O conceito de “credo” é anterior ao cristianismo. O judaísmo tem o seu “credo”, chamado “Shema”, declaração que todo judeu praticante repete várias vezes por dia:

Ouve, Israel, o Senhor nosso Deus é o único Senhor. Amarás, pois, o Senhor teu Deus de todo o teu coração, e de toda a tua alma, e de todas as tuas forças. E estas palavras, que hoje te ordeno, estarão no teu coração. Deuteronômio capítulo 6, versículos 4 a 6

Diz a tradição que o “Credo Apostólico” foi concebido pelos apóstolos no dia anterior à sua partida para cumprir a missão que Jesus lhes dera: pregar o Evangelho para todas as nações. Eles teriam se colocado em comum acordo quanto a qual deveria ser o conteúdo teológico da sua pregação. 

Na verdade, provavelmente não foi assim que as coisas aconteceram. Provavelmente, essa declaração se desenvolveu ao longo de algum tempo, sendo refinada aos poucos. De qualquer forma, sabemos que o “Credo Apostólico” é muito antigo, sendo citado, pelo menos parcialmente, em escritos datado de apenas um século depois da morte e ressurreição de Jesus.

Agora, há na Bíblia indícios de pelo menos uma declaração de fé ainda mais antiga que o “Credo Apostólico”, citado numa passagem escrita por Paulo:

Pois o que primeiramente lhes transmiti foi o que recebi: “que Cristo morreu pelos nossos pecados, segundo as Escrituras. Foi sepultado e ressuscitou ao terceiro dia, segundo as Escrituras, e apareceu a Pedro e depois aos Doze. Depois disso apareceu a mais de quinhentos irmãos de uma só vez, a maioria dos quais ainda vive, embora alguns já tenham adormecido. Depois apareceu a Tiago e, então, a todos os apóstolos.” 1 Coríntios capítulo 15, versículos 3 a 7 

Paulo escreveu esse texto no ano 55 da nossa era onde se referiu a uma visita anterior que fez a Corinto, onde já pregou a mesma mensagem. Na verdade, é possível traçar essa versão inicial de “Credo” a poucos meses depois da morte de Jesus (veja mais).

Sabemos que se trata de um “credo” porque o texto no grego foi claramente concebido para facilitar a memorização, coisa fundamental para uma declaração de fé – praticamente todos os estudiosos da Bíblia concordam com essa tese. 

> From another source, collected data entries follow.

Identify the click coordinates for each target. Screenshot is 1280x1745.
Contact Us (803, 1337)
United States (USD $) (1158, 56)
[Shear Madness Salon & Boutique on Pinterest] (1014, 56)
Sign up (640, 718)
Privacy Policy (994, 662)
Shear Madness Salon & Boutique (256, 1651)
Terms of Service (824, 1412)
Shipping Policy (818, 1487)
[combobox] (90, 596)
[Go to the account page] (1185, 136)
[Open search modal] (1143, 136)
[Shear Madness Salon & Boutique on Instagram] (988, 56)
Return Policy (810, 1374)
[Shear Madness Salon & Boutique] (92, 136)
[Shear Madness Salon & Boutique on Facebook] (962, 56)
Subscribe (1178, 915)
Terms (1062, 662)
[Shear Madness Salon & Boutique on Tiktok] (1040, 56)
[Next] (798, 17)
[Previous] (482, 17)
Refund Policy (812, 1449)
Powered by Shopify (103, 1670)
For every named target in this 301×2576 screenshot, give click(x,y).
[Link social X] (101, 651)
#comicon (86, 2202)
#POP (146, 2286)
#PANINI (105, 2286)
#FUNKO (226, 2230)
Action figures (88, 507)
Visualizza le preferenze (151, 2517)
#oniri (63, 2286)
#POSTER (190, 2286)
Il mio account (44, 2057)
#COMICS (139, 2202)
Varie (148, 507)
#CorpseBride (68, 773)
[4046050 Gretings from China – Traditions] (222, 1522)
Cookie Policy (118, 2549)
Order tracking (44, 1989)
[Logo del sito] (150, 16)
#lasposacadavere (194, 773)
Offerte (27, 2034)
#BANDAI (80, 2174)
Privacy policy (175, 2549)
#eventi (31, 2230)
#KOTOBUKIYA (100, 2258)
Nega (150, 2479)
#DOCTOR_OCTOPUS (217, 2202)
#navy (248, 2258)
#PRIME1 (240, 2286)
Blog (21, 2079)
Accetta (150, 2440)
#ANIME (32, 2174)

Repare, que no primeiro credo as informações são muito mais resumidas que no “Credo Apostólico”. O primeiro credo se limita a dizer Jesus morreu pelos nossos pecados, conforme previsto no Velho Testamento (as Escrituras no tempo de Paulo). Ressuscitou ao terceiro dia, também conforme previsto nas Escrituras, e isso foi testemunhado por muita gente. 

O primeiro credo não fala sobre como Jesus morreu, sua concepção por ação do Espírito Santo, sua volta no final dos tempos e algumas outras coisas contidas no “Credo Apostólico”. Esse conteúdo adicional não está errado – creio firmemente em todas essas doutrinas. Mas é preciso entender que o conteúdo adicionado à declaração da fé cristã foi fruto de reflexões teológicas posteriores – obtemos essas informações dos quatro Evangelhos (Mateus, Marcos, Lucas e João) e do livro do Apocalipse, todos escritos em data posterior à carta de 1 Corintios.  

Isso prova com clareza que o credo sofreu alterações, buscando explicar melhor qual é o conteúdo teológico correto da fé cristã. O próprio “Credo Apostólico” foi expandido, dando origem a outras versões da declaração da fé cristã, como o “Credo de Niceia”.

Mas o “Credo Apostólico” permanece sendo a declaração de fé cristã mais reconhecida e adotada. Sendo assim, incentivo você a ler esse pequeno texto com calma e, se possível, memorizar seu conteúdo. Pode ter certeza que isso será muito útil na sua caminhada cristã.